SURABAYA – Pemandangan keluarga pasien yang terpaksa beristirahat seadanya, bahkan menggelar alas tidur di pelataran depan RSUD Dr. Mohamad Soewandhie, Surabaya, menjadi sorotan tajam Komisi D DPRD Kota Surabaya.
Minimnya fasilitas ruang tunggu dinilai menjadi penyebab utama kondisi tersebut, khususnya bagi keluarga pasien yang menjaga di ruang ICU.
Anggota Komisi D, Zuhrotul Mar’ah dari politisi PAN menyampaikan bahwa keluhan semacam ini kerap diterimanya langsung dari masyarakat.
“Kami kerap dikeluhkan masyarakat terkait tidak adanya ruang tunggu yang layak di RSUD Dr. Mohamad Soewandhie,” katanya dalam pertemuan dengan pihak rumah sakit, Senin (23/6).
Menanggapi hal tersebut, Direktur Utama RSUD Soewandhie, dr Billy Daniel Messakh, mengungkapkan bahwa pemindahan ruang tunggu dari lantai 4 ke pelataran depan merupakan keputusan sulit yang diambil demi keamanan barang milik pasien dan keluarganya.
“Evaluasi kami, saat ruang tunggu berada di lantai 4, sering terjadi kasus kehilangan barang. Dari rekaman CCTV, kami temukan bahwa pelakunya adalah oknum yang menyamar sebagai penunggu pasien,” jelas dr Billy.
Ia menjelaskan, meskipun sudah ada petugas keamanan, pengawasan di malam hari tidak maksimal karena fokus penjagaan berada di pintu utama. Akibatnya, aksi pencurian seperti ponsel dan barang berharga kerap terjadi.
“Pelaku masuk, melihat situasi sepi karena hanya ada perawat, lalu beraksi. Meskipun beberapa kali pelaku tertangkap dan barang kembali, kejadian ini terus berulang,” tambahnya.
Sebagai solusi, manajemen rumah sakit memusatkan ruang tunggu di pelataran depan lantai 1 dan hanya menyediakan kursi. Namun, kebijakan ini memunculkan persoalan baru: keluarga pasien menggunakan area tersebut untuk tidur, lengkap dengan alas yang dibawa sendiri.
“Ini kan jadi kurang bagus kelihatannya kalau di dalam. Kesan kempro (kumuh) ini tidak bisa kita hilangkan dan berimbas pada program wisata medis kita yang jadi tidak laku,” keluhnya.
Untuk berkomunikasi dengan keluarga pasien di luar, rumah sakit menggunakan sistem pengeras suara dan telepon seluler jika ada informasi penting yang perlu disampaikan.

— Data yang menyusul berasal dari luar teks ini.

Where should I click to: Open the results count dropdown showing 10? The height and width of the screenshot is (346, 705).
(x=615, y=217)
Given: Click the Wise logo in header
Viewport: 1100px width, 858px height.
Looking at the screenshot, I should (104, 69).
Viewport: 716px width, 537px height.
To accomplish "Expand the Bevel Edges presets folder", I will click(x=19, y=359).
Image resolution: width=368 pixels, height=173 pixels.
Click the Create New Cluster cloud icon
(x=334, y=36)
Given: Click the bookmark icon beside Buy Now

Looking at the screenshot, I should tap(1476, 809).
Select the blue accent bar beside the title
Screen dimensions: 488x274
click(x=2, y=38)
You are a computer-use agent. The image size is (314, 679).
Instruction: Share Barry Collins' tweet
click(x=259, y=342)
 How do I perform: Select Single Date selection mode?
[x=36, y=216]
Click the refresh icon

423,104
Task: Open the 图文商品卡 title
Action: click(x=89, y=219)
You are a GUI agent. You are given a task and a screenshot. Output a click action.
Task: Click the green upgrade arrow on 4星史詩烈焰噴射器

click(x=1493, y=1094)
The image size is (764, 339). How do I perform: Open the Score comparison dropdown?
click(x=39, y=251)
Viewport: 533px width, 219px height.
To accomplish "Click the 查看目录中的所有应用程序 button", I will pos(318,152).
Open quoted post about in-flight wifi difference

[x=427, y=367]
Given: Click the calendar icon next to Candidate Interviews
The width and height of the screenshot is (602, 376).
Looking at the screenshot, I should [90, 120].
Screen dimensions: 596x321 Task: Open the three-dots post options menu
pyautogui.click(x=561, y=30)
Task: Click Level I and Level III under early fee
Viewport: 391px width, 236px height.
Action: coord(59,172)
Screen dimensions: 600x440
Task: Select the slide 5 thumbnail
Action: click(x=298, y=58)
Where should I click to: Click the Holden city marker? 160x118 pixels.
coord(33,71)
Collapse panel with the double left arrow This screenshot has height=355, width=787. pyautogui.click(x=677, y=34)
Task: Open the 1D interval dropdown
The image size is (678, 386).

Selain persoalan ruang tunggu, dr Billy juga menyoroti masalah lain yang kerap menimbulkan gesekan, yaitu kebijakan baru BPJS Kesehatan terkait layanan di Instalasi Gawat Darurat (IGD). BPJS kini hanya menanggung kasus yang benar-benar masuk kategori gawat darurat.
“Benturannya terjadi antara kami dan masyarakat. Menurut keluarga pasien, kondisi mereka sudah sakit serius. Namun setelah kami periksa, ternyata tidak masuk dalam klasifikasi emergensi menurut BPJS,” terangnya.
Dalam situasi seperti ini, pihak rumah sakit harus menawarkan dua pilihan kepada pasien: beralih ke jalur umum dengan biaya mandiri, atau kembali ke Puskesmas.
“Di sinilah sering terjadi perdebatan. Ada yang legawa memilih bayar umum, tapi banyak juga yang bersikeras karena merasa sudah dijamin pemerintah. Aturannya bukan dari kami, tapi kami yang jadi sasaran warga,” jelasnya.
Meski dihadapkan pada berbagai tantangan, dr Billy menyampaikan sejumlah capaian positif. Salah satunya adalah peningkatan efisiensi layanan poliklinik yang kini rata-rata hanya memerlukan waktu 27 menit per pasien.
“Bahwa secara umum waktu tunggu pelayanan di setiap poliklinik sudah jauh lebih baik, dengan rata-rata 27 menit per pasien,” ungkapnya.
Dari sisi anggaran, RSUD Soewandhie mencatat efisiensi penggunaan belanja sebesar 85 persen dari total anggaran, dengan capaian pendapatan tahun 2024 sebesar Rp 288 miliar dari target Rp 295 miliar.
“RSUD Dr Soewandhie juga mencatatkan efisiensi dengan hanya menggunakan 85 dari total anggaran belanja, dan menghasilkan sisa anggaran yang signifikan,” pungkasnya.